- Genre: Adventure
- Written by: Don Ingalls
- Directed by: Earl Bellamy
- Starring: Robert Culp Martin Milner Barbara Hershey
- Music by: Richard LaSalle
- Country of origin: United States
- Original language: English

Production
- Executive producer: Irwin Allen
- Producer: Al Gail
- Production locations: Brownsville, Oregon Eugene, Oregon Harrisburg, Oregon Fall Creek Lake, Oregon
- Cinematography: Lamar Boren
- Editor: Bill Brame
- Running time: 100 minutes
- Production companies: Irwin Allen Productions Warner Bros. Television
- Budget: $2.5 million

Original release
- Network: NBC
- Release: November 24, 1976

= Flood! =

1976 television film by Earl Bellamy

Flood! is a 1976 American made-for-television adventure film directed by Earl Bellamy. The film premiered on NBC on November 24, 1976.

==Plot==
A large freshwater lake above the small town of Brownsville, Oregon is a popular tourist attraction and fishing destination, which provides the town with much of its economic activity. After a season of heavy rains, the lake is nearly overflowing. The mayor of the town refuses to open the flood gates to relieve pressure on the dam, for fear of impacting the sportsfishing industry, and the town's economy from the tourist trade.
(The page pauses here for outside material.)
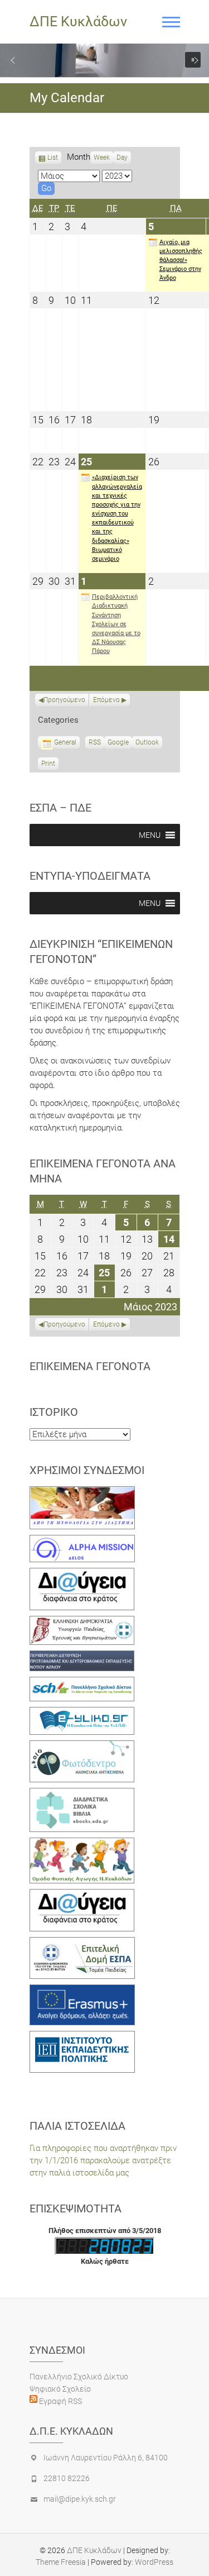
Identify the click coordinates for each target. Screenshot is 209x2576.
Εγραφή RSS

When the dam starts sprouting small leaks due to the pressure, town board member, Paul Burke enlists the help of Sam Adams to determine the safety of the dam. When the dam starts showing signs of imminent collapse, and the floodgates are jammed and unable to be opened to lower the level of the lake, Burke enlists friend (and helicopter pilot) Steve Brannigan to free the stuck gates using a helicopter before the dam bursts, and floods the town below.

==Cast==
- Robert Culp as Steve Brannigan
- Martin Milner as Paul Burke
- Barbara Hershey as Mary Cutler
- Richard Basehart as John Cutler
- Carol Lynley as Abbie Adams
- Roddy McDowall as Mr. Franklin
- Cameron Mitchell as Sam Adams
- Eric Olson as Andy Cutler
- Teresa Wright as Alice Cutler
- Francine York as Daisy Kempel
- Whit Bissell as Dr. Ted Horne
- Leif Garrett as Johnny Lowman
- Ann Doran as Emma Fisher
- Elizabeth Rogers as Nancy Lowman
- James Griffith as Charlie Davis
- Edna Helton as Mrs. Wilson
- Gloria Stuart as Mrs. Parker
- Jack Collins as Jack Spangler

==Production==
Irwin Allen had huge success with two disaster films. In 1975, he announced he would make three TV movies for ABC, The Forgotten World, Flood and Time Traveller. The film ended up on NBC

In August 1976, Robert Culp and Martin Milner signed to star. Filming started that month at Fern Ridge Reservoir west of Eugene, Oregon.
Filming continued in Brownsville, Oregon and at the Fall Creek Lake dam, the featured dam in the film. The Brownsville Christian Church was used as the hospital, while the Brownsville Fire Station/City Hall was used as City Hall, but only for exterior shots, as was Main Street. The nearby Crawfordsville Covered Bridge was used also. Brownsville is also the same town that was used to film many scenes for Stand by Me in 1985.

==Reception==
The Los Angeles Times said it "fails to offer much excitement".